Wide electric gates opened to let the convoy through. As they drove deeper into the compound, the roar of the crowd, who had been thirty thick at the gates, died quietly away.
Signy turned to Conor. ‘One day,’ she said, ‘the whole of London will be just like your headquarters.’
Conor smiled at her. ‘One day,’ he lied.
‘We’ll make it happen. We have to. Because we love each other and they love us,’ Signy said.
Inside the compound was the usual round of face-to-faces that the powerful have the world over. It was Signy’s chance to meet the men and women who helped Conor run his tiny kingdom. With her father these people would have been colleagues; under Conor even the most senior were servants. Yet this pleased her. It was one of the things she would have to help change.
After the reception Conor had something to show her.
‘
But I just want to stop,’ Signy moaned. It had been a very long day. She only wanted to bath and rest.
‘No, first come and see…’ He pulled at her hand excitedly. She pulled back. He got cross and dragged hard. Signy laughed and relaxed and let him run her out across the neat tarmac and carefully weeded paving stones, off behind the houses to an area of patchy woodland and grass fields. The people in the Estate walked and ran their dogs here, and their children played safe from the desperation of hunger on the other side of the high wall. The leaves on the trees were pushing through, lit bright green from the sunshine overhead. There were windflowers in the glades and primroses at the edges of the trees. Signy was enchanted. In her part of London woodland was almost unheard of. She wanted to stop and linger and listen to the birds and dig her fingers in the earth and run under the trees, but Conor dragged her and pulled her until they burst out into a field.

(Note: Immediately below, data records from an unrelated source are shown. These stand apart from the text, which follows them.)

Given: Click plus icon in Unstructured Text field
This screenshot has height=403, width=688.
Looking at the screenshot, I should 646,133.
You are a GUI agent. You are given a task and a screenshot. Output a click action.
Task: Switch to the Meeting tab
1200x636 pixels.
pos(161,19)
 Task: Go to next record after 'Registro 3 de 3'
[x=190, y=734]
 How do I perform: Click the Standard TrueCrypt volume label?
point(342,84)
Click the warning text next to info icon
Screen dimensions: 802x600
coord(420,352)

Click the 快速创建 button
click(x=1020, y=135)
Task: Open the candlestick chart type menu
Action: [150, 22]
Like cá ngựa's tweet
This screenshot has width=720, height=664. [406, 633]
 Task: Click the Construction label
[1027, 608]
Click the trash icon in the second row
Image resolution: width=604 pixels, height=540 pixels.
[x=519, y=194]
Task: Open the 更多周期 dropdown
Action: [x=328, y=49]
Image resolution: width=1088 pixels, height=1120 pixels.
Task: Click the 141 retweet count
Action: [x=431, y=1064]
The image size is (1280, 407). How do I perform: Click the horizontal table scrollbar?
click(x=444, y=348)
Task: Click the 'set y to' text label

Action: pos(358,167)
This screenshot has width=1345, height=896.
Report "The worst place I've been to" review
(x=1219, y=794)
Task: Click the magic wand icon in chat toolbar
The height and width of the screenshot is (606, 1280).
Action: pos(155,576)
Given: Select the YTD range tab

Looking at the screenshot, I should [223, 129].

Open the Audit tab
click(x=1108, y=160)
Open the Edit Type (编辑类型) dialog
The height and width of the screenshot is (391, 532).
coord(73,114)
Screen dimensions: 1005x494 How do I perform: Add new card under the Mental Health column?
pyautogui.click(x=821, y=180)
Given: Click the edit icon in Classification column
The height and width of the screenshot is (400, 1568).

‘Surprise!’ Conor bent over, out of breath and gestured forward.
She stared a second and then she said, ‘Some surprise.’
It was some sort of weird tower. It was a great round body on four tall legs, thirty odd metres above their heads. It was made of metal beams and painted panels. Rusted metal legs zigzagged up. There was a ladder going into its stomach.
It was an old water tower. The water system in London had long ago fallen into disrepair; most people took their water from rivers and drains. But if you and your neighbours could afford to get a tower like this, you could have water on tap. This one was huge. It had once supplied water to the Estate, but it had grown old and had been replaced.
‘Go on…’ said Conor, pushing her. He pointed up the ladder. Signy ran to it and began to climb. Conor came up behind her.
The tower had seemed almost short and stubby from the ground, but once you started climbing it went on forever. At last, right under it, was a trap door. She pushed it up and emerged… into a room. The space that had been used to store water in the old days had been rebuilt. It was a house inside. And it was hers. Conor had built an eyrie for his bride.